In making her April 22, 1999, contribution, Valerie E. Wilson identified herself as an "analyst" with "Brewster-Jennings & Associates." No such firm is listed anywhere, but the late Brewster Jennings was president of Socony-Vacuum oil company a half-century ago. Any CIA employee working under "non-official cover" always is listed with a real firm, but never an imaginary one.


Don't they all list their employer as Universal Export?

MORE:
-What’s Wrong with the CIA? (Herbert E. Meyer, October 2003, Imprimis)
-Leak of Agent's Name Causes Exposure of CIA Front Firm (Walter Pincus and Mike Allen, 10/04/03, Washington Post)

The leak of a CIA operative's name has also exposed the identity of a CIA front company, potentially expanding the damage caused by the original disclosure, Bush administration officials said yesterday.

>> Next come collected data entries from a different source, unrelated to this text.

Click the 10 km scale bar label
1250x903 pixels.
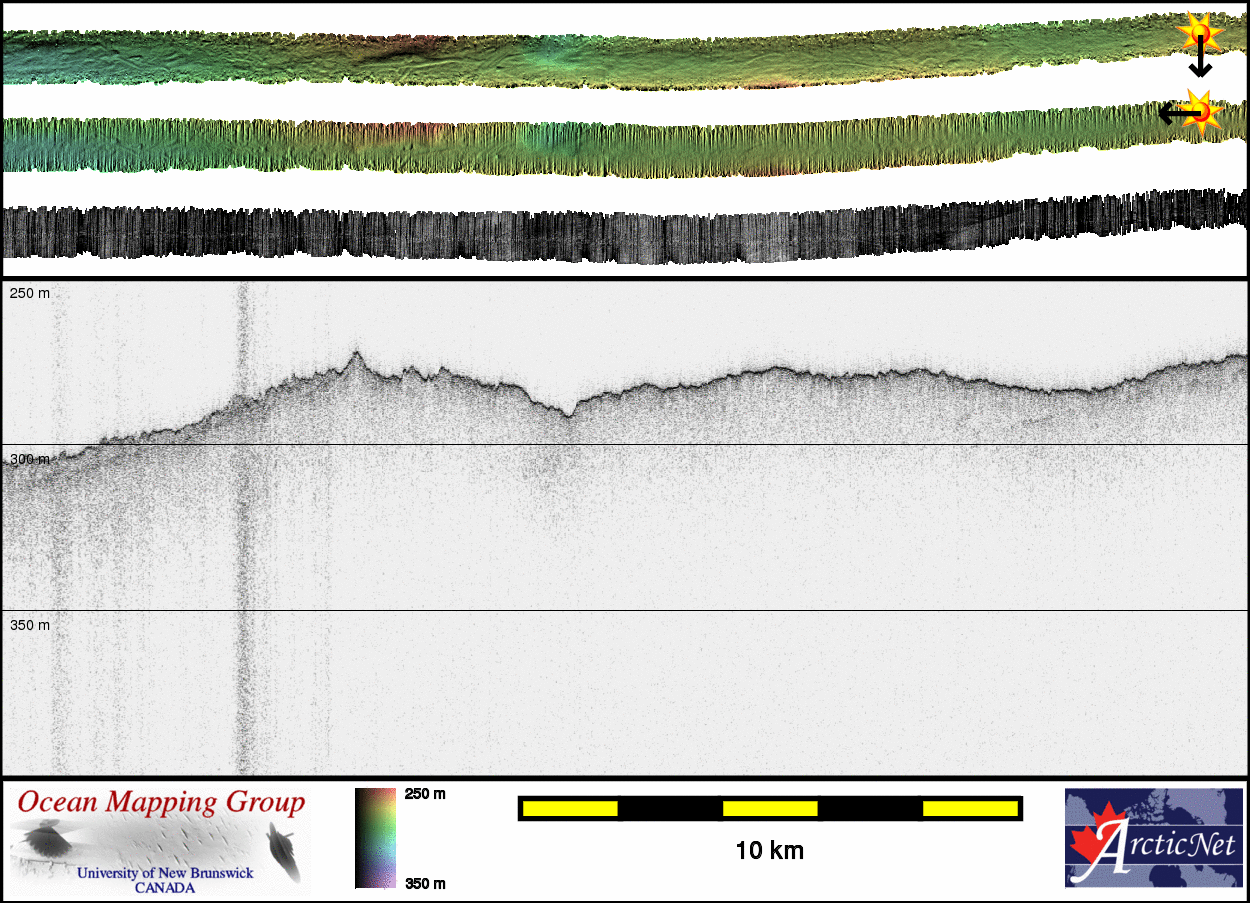(769, 851)
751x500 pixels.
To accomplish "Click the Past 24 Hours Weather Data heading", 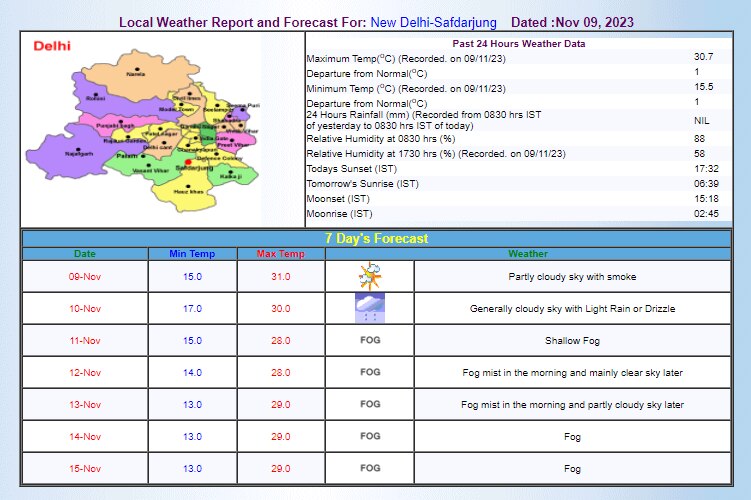I will [518, 44].
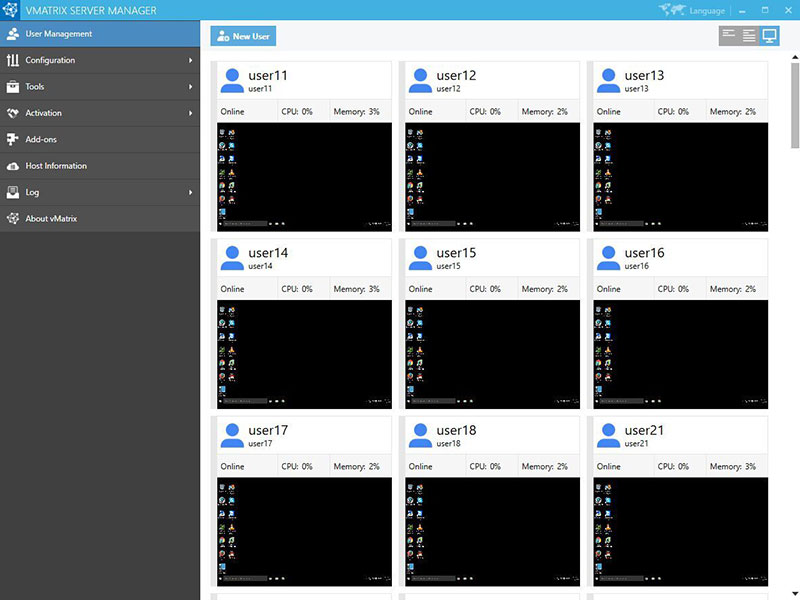The height and width of the screenshot is (600, 800).
Task: Select the User Management people icon
Action: pyautogui.click(x=14, y=33)
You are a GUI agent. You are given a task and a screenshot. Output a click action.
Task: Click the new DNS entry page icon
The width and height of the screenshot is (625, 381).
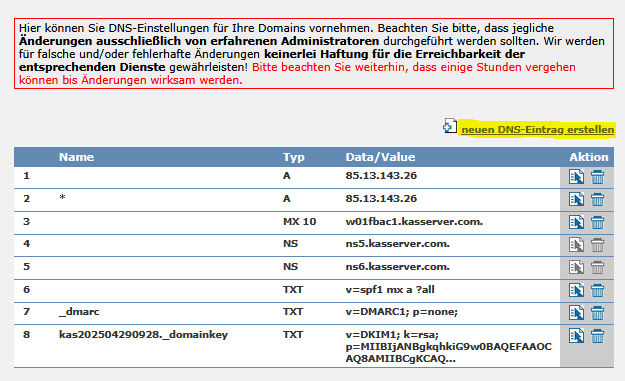450,126
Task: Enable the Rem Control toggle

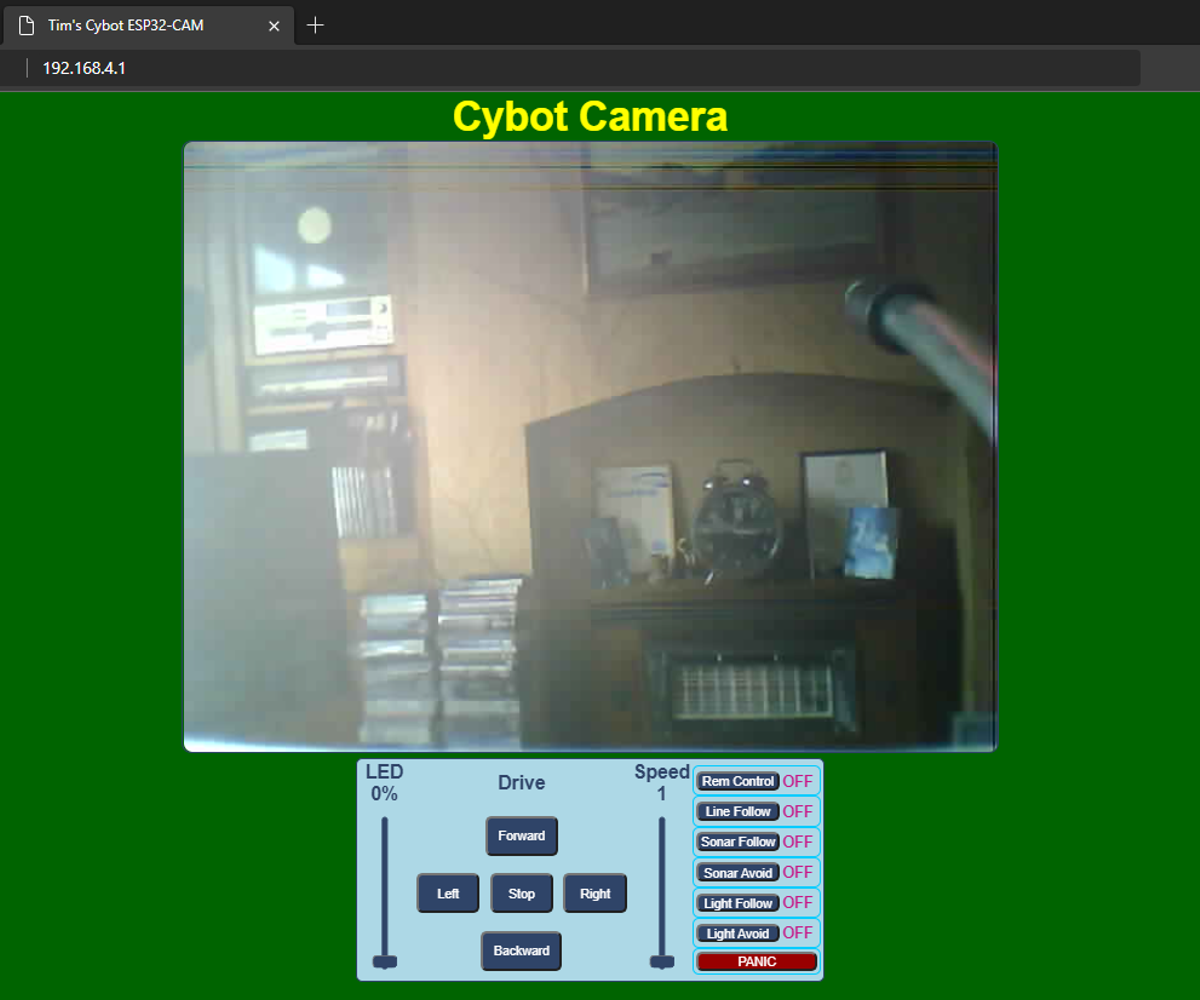Action: coord(737,781)
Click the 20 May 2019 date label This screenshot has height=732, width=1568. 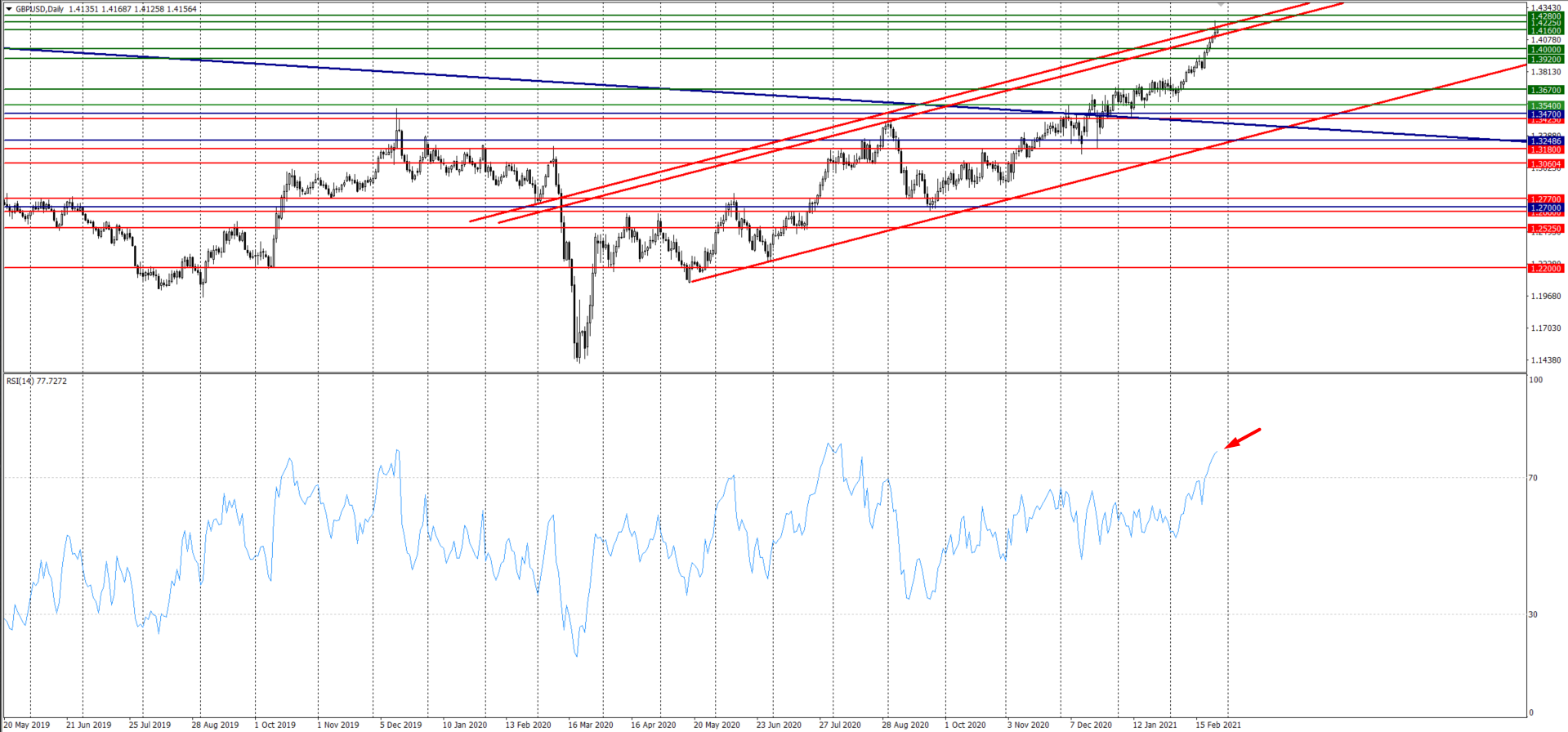(x=27, y=725)
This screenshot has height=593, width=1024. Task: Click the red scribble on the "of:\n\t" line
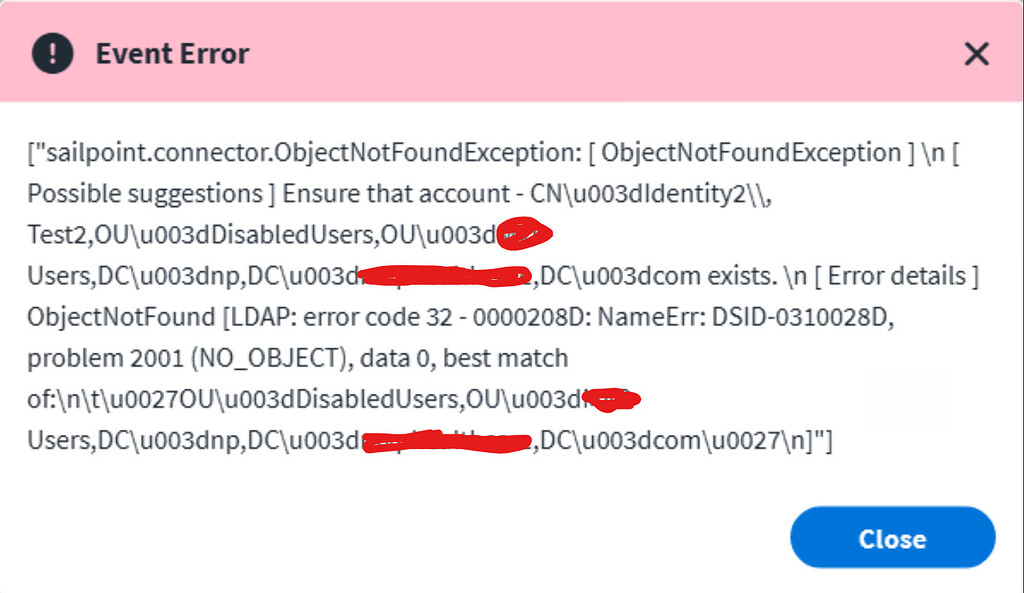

The company's identity, Brewster-Jennings & Associates, became public because it appeared in Federal Election Commission records on a form filled out in 1999 by Valerie Plame, the case officer at the center of the controversy, when she contributed $1,000 to Al Gore's presidential primary campaign.

After the name of the company was broadcast yesterday, administration officials confirmed that it was a CIA front.


Gee, you'd think the more newsworthy angle would be lying on a campaign finance document.

-PAYDIRT: On Thursday, David Kay, the chief U.S. weapons inspector in Iraq, testified before Congress' Intelligence committees on the activities of the Iraq Survey Group (ISG). His remarks are excerpted here. (NY Post, October 4, 2003)

IRAQ's WMD programs spanned more than two decades, involved thousands of people, billions of dollars and were elaborately shielded by security and deception operations that continued even beyond the end of Operation Iraqi Freedom. The very scale of this program, coupled with conditions in Iraq, dictate the speed at which we can move to a comprehensive understanding of Iraq's WMD activities.

With the regime of Saddam Hussein at an end, ISG has the opportunity for the first time of drawing together all the evidence that can still be found - much evidence is irretrievably lost - to reach definitive conclusions concerning the true state of Iraq's WMD program. [...]

WHAT have we found in the first three months of our work?

We have discovered dozens of WMD-related program activities and significant amounts of equipment that Iraq concealed from the United Nations during the inspections that began in late 2002. The discovery came about both through the admissions of Iraqi scientists and officials concerning information they deliberately withheld and through physical evidence.